The input START

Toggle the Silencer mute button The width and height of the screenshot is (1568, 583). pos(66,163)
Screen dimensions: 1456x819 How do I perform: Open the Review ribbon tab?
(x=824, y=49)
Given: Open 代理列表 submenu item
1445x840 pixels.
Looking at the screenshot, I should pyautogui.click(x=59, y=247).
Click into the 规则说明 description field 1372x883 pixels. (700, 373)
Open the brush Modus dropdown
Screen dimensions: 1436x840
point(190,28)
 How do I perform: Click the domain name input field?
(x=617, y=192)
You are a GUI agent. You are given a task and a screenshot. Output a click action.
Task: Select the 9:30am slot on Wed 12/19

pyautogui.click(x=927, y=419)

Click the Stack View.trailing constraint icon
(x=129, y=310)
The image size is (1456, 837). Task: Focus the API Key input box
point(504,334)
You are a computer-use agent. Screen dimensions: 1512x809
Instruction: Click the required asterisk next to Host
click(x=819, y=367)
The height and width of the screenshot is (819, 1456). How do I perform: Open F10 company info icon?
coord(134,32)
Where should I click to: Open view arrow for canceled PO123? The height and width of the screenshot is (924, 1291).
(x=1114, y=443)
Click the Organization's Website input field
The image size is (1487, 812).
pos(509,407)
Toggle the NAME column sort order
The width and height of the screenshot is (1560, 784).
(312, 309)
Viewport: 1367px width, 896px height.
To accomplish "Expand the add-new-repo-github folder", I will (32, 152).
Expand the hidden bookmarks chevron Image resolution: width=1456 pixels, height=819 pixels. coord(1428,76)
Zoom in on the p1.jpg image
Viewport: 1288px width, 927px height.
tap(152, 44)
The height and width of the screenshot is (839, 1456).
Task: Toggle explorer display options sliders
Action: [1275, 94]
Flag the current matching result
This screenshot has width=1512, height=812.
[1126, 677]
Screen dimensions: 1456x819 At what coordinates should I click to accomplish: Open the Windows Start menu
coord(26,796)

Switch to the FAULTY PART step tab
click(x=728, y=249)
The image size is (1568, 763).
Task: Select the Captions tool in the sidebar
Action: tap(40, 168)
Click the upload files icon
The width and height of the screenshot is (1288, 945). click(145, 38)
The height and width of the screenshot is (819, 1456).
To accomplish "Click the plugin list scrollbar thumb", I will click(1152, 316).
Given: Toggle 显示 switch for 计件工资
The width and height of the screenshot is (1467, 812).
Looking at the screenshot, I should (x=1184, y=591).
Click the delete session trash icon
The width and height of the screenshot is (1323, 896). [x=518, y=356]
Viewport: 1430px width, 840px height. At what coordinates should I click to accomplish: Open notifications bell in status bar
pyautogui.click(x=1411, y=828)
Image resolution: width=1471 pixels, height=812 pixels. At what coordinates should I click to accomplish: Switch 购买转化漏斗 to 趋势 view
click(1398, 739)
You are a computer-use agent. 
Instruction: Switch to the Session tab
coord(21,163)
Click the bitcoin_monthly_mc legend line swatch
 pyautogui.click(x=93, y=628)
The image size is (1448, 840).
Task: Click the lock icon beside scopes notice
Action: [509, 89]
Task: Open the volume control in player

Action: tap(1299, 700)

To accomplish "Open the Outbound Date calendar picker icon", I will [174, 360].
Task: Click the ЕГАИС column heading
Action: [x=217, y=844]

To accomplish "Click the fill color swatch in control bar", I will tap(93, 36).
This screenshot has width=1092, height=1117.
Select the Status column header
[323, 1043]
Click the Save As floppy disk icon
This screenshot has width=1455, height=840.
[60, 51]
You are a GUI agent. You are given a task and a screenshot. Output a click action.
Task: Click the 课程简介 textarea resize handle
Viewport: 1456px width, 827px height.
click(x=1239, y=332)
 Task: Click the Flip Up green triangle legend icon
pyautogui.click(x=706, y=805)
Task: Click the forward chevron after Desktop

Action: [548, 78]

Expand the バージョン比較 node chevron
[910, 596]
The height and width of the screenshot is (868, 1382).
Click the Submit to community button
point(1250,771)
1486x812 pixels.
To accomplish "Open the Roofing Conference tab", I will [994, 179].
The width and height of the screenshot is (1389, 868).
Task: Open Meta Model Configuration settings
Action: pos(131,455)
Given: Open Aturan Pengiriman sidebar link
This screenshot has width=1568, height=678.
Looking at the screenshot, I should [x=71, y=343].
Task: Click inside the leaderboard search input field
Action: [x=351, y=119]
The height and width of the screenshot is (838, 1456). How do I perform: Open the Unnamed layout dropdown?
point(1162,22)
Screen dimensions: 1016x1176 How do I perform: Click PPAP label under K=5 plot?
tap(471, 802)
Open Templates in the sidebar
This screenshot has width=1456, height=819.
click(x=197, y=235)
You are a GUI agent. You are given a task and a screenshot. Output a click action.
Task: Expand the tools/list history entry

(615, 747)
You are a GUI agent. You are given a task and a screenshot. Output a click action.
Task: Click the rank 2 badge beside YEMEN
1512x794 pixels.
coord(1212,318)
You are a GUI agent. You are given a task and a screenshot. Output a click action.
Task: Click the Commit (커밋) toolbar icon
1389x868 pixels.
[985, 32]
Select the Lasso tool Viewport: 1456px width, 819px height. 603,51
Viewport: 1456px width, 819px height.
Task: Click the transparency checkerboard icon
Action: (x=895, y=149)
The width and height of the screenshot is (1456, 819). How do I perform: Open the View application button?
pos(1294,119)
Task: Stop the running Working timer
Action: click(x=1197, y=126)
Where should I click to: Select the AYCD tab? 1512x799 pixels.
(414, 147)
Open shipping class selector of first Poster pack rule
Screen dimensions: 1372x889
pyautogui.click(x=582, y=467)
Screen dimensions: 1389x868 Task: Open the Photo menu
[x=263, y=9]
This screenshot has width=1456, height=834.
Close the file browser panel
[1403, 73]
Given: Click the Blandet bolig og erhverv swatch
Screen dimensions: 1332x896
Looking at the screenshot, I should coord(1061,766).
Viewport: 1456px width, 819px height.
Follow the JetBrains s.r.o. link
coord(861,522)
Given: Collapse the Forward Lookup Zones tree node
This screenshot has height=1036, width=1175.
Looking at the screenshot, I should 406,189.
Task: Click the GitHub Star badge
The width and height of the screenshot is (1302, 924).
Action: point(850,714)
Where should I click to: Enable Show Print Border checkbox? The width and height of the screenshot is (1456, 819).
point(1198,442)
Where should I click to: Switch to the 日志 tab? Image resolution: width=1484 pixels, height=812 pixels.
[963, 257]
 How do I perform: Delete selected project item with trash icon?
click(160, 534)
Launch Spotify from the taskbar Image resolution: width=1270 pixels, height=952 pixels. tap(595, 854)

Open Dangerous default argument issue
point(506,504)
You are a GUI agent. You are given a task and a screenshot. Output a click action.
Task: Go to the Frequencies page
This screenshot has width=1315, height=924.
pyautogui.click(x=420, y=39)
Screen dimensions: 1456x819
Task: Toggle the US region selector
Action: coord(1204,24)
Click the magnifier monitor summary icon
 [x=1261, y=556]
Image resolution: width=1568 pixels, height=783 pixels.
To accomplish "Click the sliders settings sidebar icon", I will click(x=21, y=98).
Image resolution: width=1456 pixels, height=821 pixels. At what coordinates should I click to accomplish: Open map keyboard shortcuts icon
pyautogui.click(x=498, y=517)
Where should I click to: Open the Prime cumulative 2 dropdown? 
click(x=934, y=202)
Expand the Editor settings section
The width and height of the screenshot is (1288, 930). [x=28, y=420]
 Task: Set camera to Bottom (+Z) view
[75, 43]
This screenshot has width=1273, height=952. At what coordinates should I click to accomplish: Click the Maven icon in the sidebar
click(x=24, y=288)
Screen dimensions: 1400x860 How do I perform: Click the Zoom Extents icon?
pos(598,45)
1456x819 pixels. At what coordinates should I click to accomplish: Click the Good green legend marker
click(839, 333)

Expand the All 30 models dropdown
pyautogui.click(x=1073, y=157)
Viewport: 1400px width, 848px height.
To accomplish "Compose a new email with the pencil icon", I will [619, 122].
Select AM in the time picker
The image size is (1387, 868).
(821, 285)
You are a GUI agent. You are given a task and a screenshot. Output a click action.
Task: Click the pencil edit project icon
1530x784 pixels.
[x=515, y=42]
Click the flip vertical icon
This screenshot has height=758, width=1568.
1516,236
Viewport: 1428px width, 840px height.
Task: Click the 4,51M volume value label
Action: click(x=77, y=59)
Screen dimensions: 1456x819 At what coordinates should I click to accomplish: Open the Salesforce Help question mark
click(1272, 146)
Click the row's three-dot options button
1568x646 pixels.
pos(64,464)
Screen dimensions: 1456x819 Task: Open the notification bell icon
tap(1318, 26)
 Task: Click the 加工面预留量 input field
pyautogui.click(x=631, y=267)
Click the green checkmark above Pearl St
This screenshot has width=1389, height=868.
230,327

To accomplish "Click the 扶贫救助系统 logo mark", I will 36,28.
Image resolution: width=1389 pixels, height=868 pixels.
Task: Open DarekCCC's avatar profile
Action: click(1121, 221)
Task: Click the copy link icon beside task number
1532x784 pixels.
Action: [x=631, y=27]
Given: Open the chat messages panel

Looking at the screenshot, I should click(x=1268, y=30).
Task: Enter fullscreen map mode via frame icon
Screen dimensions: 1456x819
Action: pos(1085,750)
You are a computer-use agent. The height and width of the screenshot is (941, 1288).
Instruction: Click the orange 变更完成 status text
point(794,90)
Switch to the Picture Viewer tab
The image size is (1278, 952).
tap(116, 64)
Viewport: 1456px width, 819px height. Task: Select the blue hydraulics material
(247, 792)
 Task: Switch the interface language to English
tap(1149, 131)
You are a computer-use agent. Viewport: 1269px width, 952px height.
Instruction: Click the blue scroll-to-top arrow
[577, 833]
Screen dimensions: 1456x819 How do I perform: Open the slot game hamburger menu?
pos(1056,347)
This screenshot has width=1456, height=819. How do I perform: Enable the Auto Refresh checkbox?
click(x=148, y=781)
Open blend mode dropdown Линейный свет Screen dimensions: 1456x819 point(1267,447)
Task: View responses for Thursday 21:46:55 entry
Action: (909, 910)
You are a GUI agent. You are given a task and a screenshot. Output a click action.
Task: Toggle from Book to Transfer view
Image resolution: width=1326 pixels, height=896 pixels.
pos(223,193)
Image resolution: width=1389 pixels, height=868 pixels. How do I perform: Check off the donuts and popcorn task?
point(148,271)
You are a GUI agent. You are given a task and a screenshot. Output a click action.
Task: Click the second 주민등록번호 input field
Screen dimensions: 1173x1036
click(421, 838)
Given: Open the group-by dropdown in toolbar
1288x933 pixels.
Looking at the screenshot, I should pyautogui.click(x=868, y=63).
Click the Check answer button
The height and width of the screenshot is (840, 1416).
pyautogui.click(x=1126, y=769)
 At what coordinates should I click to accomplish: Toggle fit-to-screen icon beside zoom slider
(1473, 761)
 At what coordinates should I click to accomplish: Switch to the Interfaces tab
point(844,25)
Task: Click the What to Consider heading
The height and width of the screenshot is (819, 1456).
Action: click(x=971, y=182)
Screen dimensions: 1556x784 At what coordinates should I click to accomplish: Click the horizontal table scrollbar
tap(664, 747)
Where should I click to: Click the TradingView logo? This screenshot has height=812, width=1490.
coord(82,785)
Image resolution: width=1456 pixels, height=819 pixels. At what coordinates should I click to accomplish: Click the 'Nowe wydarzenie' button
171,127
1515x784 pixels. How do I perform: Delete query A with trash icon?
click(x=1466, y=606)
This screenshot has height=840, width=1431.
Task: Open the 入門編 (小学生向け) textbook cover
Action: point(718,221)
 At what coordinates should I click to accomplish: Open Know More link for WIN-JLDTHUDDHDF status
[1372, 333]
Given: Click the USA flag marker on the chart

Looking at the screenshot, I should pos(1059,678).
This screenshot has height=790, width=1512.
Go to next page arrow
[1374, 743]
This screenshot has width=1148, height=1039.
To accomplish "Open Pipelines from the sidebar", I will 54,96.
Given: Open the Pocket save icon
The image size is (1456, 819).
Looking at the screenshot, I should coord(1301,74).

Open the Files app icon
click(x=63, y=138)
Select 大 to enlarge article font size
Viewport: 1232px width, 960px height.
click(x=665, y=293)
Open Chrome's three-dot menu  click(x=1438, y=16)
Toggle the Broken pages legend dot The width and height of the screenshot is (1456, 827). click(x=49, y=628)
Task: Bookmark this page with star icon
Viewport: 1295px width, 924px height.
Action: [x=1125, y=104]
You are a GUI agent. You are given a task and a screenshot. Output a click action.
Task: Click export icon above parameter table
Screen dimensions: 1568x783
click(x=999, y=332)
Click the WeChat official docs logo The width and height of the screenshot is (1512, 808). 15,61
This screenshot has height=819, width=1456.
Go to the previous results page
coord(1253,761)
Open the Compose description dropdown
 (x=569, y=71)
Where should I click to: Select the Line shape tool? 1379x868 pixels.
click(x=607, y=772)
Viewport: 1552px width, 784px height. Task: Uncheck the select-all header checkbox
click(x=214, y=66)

The input END

▸ **Your objective**:
From the entries above, extract every line where the word "pencil" appears.

▸ **Written response**:
To accomplish "Compose a new email with the pencil icon", I will [619, 122].
Task: Click the pencil edit project icon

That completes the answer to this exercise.